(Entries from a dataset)
- - - - -

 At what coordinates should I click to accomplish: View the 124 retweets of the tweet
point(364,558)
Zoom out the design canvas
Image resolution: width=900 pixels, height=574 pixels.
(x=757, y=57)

- - - - -

◆ Task brief: Rewrite every line of the records above, swapping "retweets" for "reposts" and leaving everything else unchanged.

◆ Output for this exercise:
 At what coordinates should I click to accomplish: View the 124 reposts of the tweet
point(364,558)
Zoom out the design canvas
Image resolution: width=900 pixels, height=574 pixels.
(x=757, y=57)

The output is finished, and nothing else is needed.